And the Beat Goes On . . . by Sharon O’Donnell

As my middle son looks with friends for where they will live off-campus next year and as my oldest son awaits for the word from graduate schools about his application, luckily my youngest one is tracked out of school. This means that he has a 3 week break — and so do I since I went back to work as a Teacher Assistant on the same calendar as him but at a different school, an elementary one.  He and I both needed a break (see previous column about my youngest having Thirteenilitis), so when the stress picked up with my other two sons, thank goodness the stress went down a bit with my youngest.  I don’t think I’ve ever had high stress with all my sons at the same time (knock on wood), and I’d hate to think of what that would do to me and to my husband.

The middle son has lived on campus for two years now, and I can certainly understand why he wants to get a place with more room. Those dorm rooms are tiny, and the bathroom situation is  — well — gross. But there are not a lot of options without spending a lot of money; supply and demand has made the costs of student apartments sky rocket.  I wish I had come up with the idea of student apartments because it was certainly a logical and profitable one. When I was in college and moved off-campus my junior year, our apartment was a ‘regular’ apartment with two bedrooms and one bath. My two roommates and I drew straws for the single room, and the winner got one room to herself. I didn’t mind sharing the other room with the other person, but it was not an optimal situation. Today’s student apartments include a living area, a kitchen area, and three or four individual bedrooms, each with an individual bathroom.  Not only that, but most of them also have beautiful swimming pools and a state-of-the-art clubhouse. Hell, after touring them with the past few years with my sons, I’m ready to move in myself.  Maybe I could talk three of my ‘mom’ friends to move in with me.  But I don’t think we are exactly the within the age range of the target market.  My oldest son lived in such a place, though not one of the ones that are so nice they bill themselves as a ‘resort’, but his lease will be up in May (where he goes to grad school will determine where he lives after that).  My middle one’s friends are cost-conscious, so they won’t be at one of the nicest places either — but it will still be a student apartment — which is a heck of a lot nicer than the apartment I stayed in during college.

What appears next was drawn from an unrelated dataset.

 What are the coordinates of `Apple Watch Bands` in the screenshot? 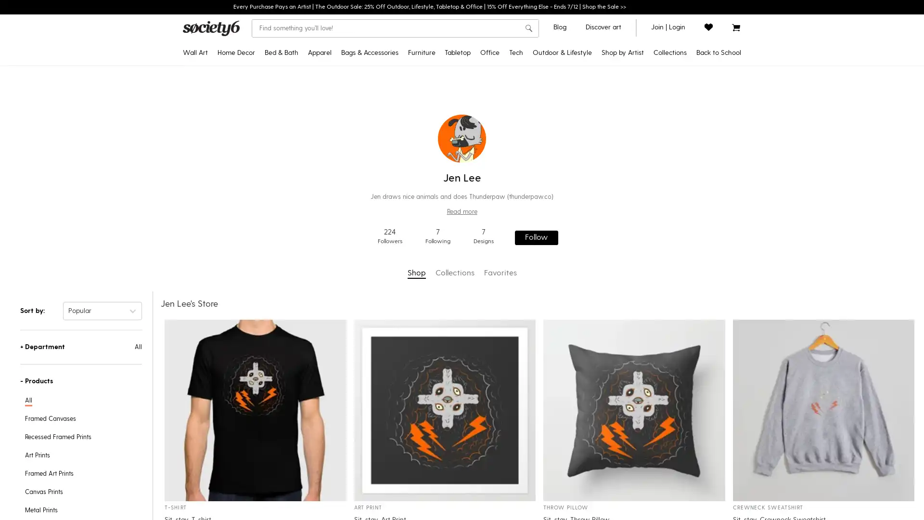 It's located at (550, 185).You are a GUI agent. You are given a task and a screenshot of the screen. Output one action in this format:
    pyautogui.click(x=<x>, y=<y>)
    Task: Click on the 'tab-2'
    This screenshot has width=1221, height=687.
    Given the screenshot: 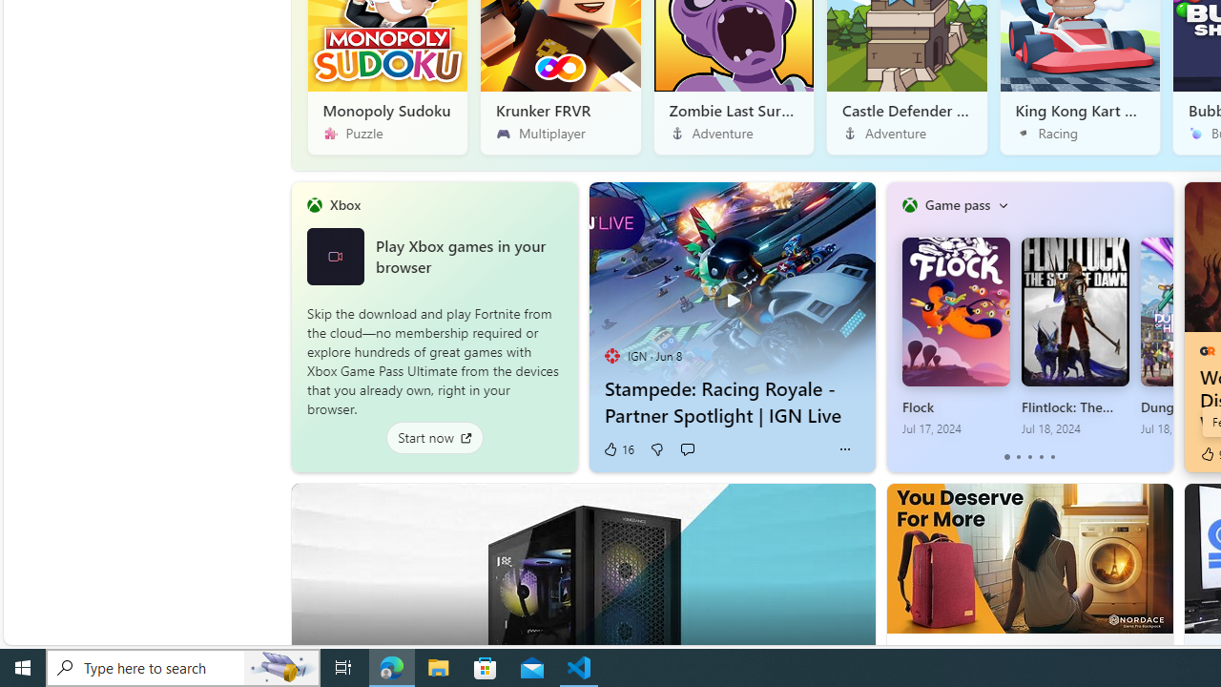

Yet, I think my middle son will miss living close to campus. He goes to the gym to play basketball and work-out a lot (and oh yeah, he also goes to class), and I am concerned that having to drive somewhere and park as opposed to just walking will begin to get to him after moving.  Even my oldest son says he missed living on campus, but he decided he’d rather have the space. So as we are going through figuring out where one son is going to live next year, we are still wondering where the oldest one will be going to grad school. He has two interviews next week — one at NC State where he graduated from with his undergrad degree and one at Wake Forest. He also has applied to Boston College and the University of Virginia. We all love the city of Boston, but the thought of him going there concerns me because I’m afraid he will settle there after graduation and I won’t see him very often. Sure, I want him to pursue his dreams, but I also think life is too short not to be around the people you love most.  I’ve read on the grad school comment sites that people say it is much more likely to get a job in the same region in which you go to grad school.  So we are waiting to see what will happen. In the  meantime, my oldest son’s meal plan has ended since he graduated in December, so at least I’m seeing more of him right now.   I always have some kind of food he likes ready to prepare in case he drops by. 

I’ve also gotten a math tutor for our youngest son so he can be tutored over the break. It was difficult to find a tutor mid-year, but I finally did.  At least when my husband goes out of town, I won’t have to worry about trying to explain probability to my son because I can rely on the tutor for that (besides, someone would have to explain probability to me first).  After my son’s class got through inequalities in December, I was forced to admit we had reached the limitations of my ability to help him any further in math.

So the beat goes on, as they say. First one son and then another.  Always something to keep me busy.  Or worried.  Or both.